Başta antibiyotikler olmak üzere ilaçların doğru şekilde, doğru dozda ve zamanında kullanılmaması durumunda vücudun zarar görebileceğini, beklenmeyen hastalık ve yan etkiler ortaya çıkabileceğine dikkati çeken Levent, yaşanabilecek olumsuzlukları şöyle anlattı:

“İlaca ne zaman başlanacağına ve ilacın ne zaman bırakılacağına doktor karar vermelidir”

İlaca ne zaman başlanacağına ve ilacın ne zaman bırakılacağına doktorun karar vermesi gerektiğine dikkat çeken Levent, “Mesela bir zatürre hastalığında bir hastanın yaklaşık ilaç kullanımı 10 gündür ama hastalar genel de şöyle yapar: ‘Antibiyotiği kullanır 3’ncü günde iyileşmeye başlar, ateşi düşer, 4’üncü günde ilacı bırakım der.’ Bu kesinlikle yanlış bir yaklaşımdır.

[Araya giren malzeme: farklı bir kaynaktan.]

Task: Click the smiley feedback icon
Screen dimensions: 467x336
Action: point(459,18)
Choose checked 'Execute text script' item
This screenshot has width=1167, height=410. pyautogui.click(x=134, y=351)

Doktor ilaç için hangi süreyi vermişse ilacı o güne kadar tamamlaması gerekir, hasta kedini iyi hissetse bile. Doktor reçeteyi yazarken ilacın nasıl kullanılacağını açıklar. Ama bazen bir ağrı kesici yazılabilir ve kutunun içindeki ilacın hepsi bitirilmesi gerekmez. Fakat antibiyotik, psikiyatrik veya şizofren tedavisinde kullanılan ilaçların kesin bir şekilde doktorun verdiği süre ve dozda kullanması gereklidir.”   

“Bugün dünyada yaşanan en büyük sıkıntılardan biri ilaç israfıdır”

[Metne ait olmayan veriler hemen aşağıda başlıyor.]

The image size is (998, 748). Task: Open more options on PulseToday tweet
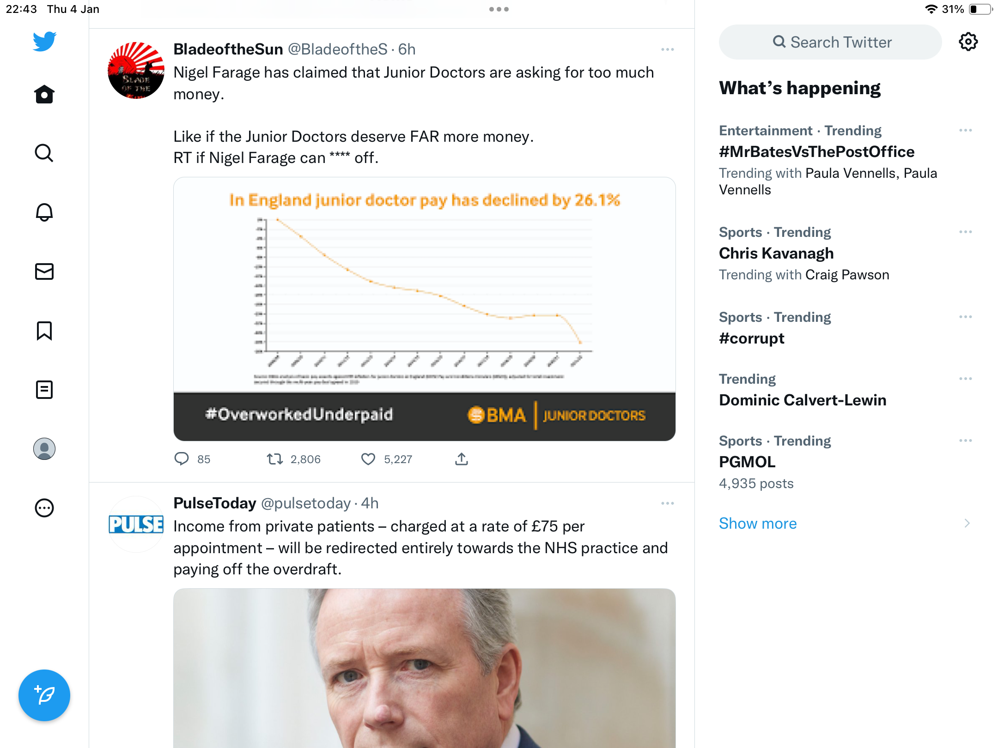(x=668, y=503)
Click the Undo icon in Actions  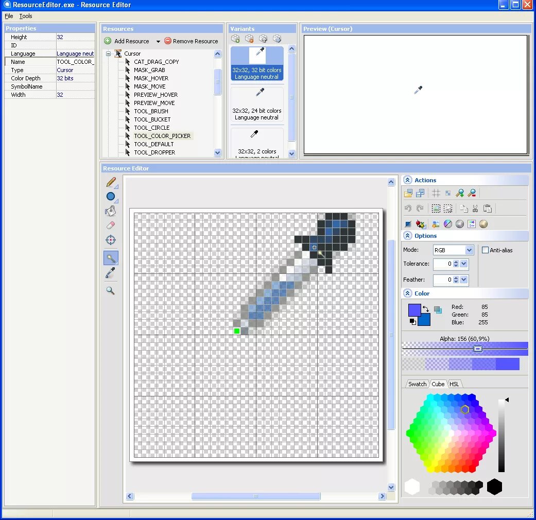coord(407,208)
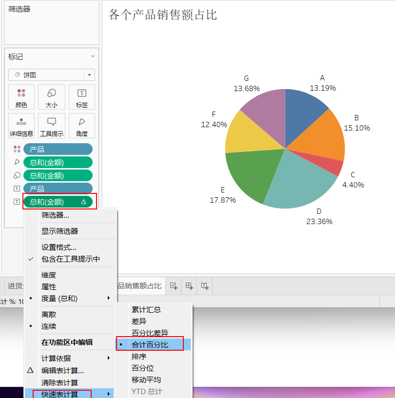Choose 合计百分比 in quick table calculations
Screen dimensions: 395x398
pyautogui.click(x=150, y=344)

Halk Sağlığı Uzmanı Dr. Yusuf Levent

Okulda ve ailede doğru ilaç kullanımı ile ilgili bilinçlendirme çalışmalarının yapılması ve bu şuurun verilmesi gerektiğine dikkat çeken Levent, ilaç israfının önüne geçilebileceğini söyledi.

Sadece bizim ülkemizde değil bütün dünyada yaşanan en büyük sıkıntılardan birinin ilaç israfı olduğuna dikkat çeken Levent, “Dünya Sağlık Örgütüne göre tüm dünyada yazılan ilaçların yüzde 50’si yanlış teşhis ile yazılmakta, doğru ilaç yazılsa bile hastaların yüzde 50’si ilacını doğru bir şekilde kullanmıyor. Nereden baksanız yüzde 75’lik bir israf var ve bu bütün dünyada bir sorun. Bunun için bir hekim veya bir sağlık personelinin ok iyi yetişmesi gerekiyor. Doğru tanın ve doğru ilacın tespit edilmesi gerekiyor,  eczacının bunu ona göre vermesi lazım ve hastaya çok iyi anlatmak gerekiyor ki evdeki dolabımız ecza dolabına dönüşmesin.” ifadelerini kullandı.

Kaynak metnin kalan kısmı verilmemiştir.